The feature is implemented by HBaseStorageHandler and was introduced in HIVE-705. At the time of writing, Hive 0.9 required HBase 0.92 or newer for this integration to work.

Prerequisites and storage handler

The HBase storage handler ships with Hive and should be available in the Hive library directory:

$HIVE_HOME/lib/hive-hbase-handler*.jar

In that era, the handler required:

  • Hadoop 0.20.x or later
  • Zookeeper 3.3.4 or later
  • Matching HBase and Hive versions (e.g. HBase 0.92 with Hive 0.9)

Configuring Hive to see HBase

Hive needs to know where to find the HBase configuration so that it can locate Zookeeper, the HBase master and region servers. One simple way is to add HBase’s configuration directory to hive-site.xml:

<property>
  <name>hive.aux.jars.path</name>
  <value>file:///etc/hbase/conf</value>
</property>

After editing hive-site.xml, distribute:

  • hbase-site.xml
  • hive-site.xml

to all Hive clients and nodes that will run HiveServer or Hive CLI. This ensures that all Hive components resolve the same HBase/Zookeeper configuration.

Create a new HBase table from Hive

You can define a Hive table that is backed by a new HBase table using HBaseStorageHandler and the hbase.columns.mapping property.
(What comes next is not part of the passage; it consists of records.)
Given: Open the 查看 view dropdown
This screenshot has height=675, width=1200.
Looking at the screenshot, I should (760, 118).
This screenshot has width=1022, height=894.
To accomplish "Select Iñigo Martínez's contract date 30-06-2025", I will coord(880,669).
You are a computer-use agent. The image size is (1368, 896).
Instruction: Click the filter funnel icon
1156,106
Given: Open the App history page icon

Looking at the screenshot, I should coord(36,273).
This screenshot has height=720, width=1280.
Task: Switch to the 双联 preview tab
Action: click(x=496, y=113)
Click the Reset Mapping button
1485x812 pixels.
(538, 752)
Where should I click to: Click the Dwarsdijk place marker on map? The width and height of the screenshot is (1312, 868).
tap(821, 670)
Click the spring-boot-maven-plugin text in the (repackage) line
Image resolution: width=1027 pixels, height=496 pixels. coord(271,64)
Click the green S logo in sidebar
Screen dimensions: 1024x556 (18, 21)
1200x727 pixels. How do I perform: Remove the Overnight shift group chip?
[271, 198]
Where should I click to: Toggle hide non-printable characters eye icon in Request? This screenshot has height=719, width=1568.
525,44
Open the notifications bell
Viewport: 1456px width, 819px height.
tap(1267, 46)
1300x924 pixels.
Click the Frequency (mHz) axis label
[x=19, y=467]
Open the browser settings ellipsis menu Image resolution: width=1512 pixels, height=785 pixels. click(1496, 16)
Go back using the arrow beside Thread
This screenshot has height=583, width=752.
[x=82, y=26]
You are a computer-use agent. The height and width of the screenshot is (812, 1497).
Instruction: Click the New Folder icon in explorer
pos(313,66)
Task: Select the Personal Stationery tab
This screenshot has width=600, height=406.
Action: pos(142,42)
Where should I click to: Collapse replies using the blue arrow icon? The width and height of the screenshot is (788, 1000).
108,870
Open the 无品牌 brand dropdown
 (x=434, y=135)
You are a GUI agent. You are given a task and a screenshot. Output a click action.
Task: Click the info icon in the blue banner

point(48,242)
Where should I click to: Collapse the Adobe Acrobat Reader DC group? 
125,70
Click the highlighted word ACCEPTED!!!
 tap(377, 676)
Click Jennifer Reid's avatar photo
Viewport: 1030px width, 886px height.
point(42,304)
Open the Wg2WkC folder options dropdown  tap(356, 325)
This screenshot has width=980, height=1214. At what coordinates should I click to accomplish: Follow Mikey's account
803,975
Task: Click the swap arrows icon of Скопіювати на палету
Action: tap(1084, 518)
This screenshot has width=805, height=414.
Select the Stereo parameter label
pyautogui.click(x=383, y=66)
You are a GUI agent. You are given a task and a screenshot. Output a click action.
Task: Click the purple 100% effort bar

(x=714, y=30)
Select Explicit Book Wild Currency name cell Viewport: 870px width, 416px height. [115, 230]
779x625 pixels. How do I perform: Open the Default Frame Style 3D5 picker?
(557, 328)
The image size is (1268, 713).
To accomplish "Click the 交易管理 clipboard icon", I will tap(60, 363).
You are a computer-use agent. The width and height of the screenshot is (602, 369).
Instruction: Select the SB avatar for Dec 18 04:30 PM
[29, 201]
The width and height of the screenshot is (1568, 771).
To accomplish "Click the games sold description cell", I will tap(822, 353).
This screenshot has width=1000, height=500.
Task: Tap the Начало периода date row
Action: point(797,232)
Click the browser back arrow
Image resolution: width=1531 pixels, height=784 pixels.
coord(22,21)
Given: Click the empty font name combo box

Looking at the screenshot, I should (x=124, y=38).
For example:

CREATE TABLE hbase_test (
  key1 STRING,
  col1 STRING
)
STORED BY 'org.apache.hadoop.hive.hbase.HBaseStorageHandler'
WITH SERDEPROPERTIES (
  "hbase.columns.mapping" = ":key,cf1:c1"
)
TBLPROPERTIES (
  "hbase.table.name" = "hive_test"
);

This statement tells Hive to:

  • Create an HBase table named hive_test if it does not exist.
  • Map:
    • key1 to the HBase row key (denoted by :key).
    • col1 to column c1 in column family cf1.

In HBase shell, the table then looks like:

hbase(main):001:0> describe 'hive_test'
DESCRIPTION                                                                 ENABLED
{NAME => 'hive_test',
 FAMILIES => [{NAME => 'cf1', BLOOMFILTER => 'NONE',
 REPLICATION_SCOPE => '0', VERSIONS => '3', COMPRESSION => 'NONE',
 MIN_VERSIONS => '0', TTL => '2147483647', BLOCKSIZE => '65536',
 IN_MEMORY => 'false', BLOCKCACHE => 'true'}]}                             true
1 row(s) in 0.1190 seconds

From here, you can run Hive queries like SELECT key1, col1 FROM hbase_test and Hive will read directly from HBase.

Attaching Hive to an existing HBase table

More often, you already have data in HBase and want to query it from Hive. In that case, you use CREATE EXTERNAL TABLE so Hive does not own the HBase table lifecycle.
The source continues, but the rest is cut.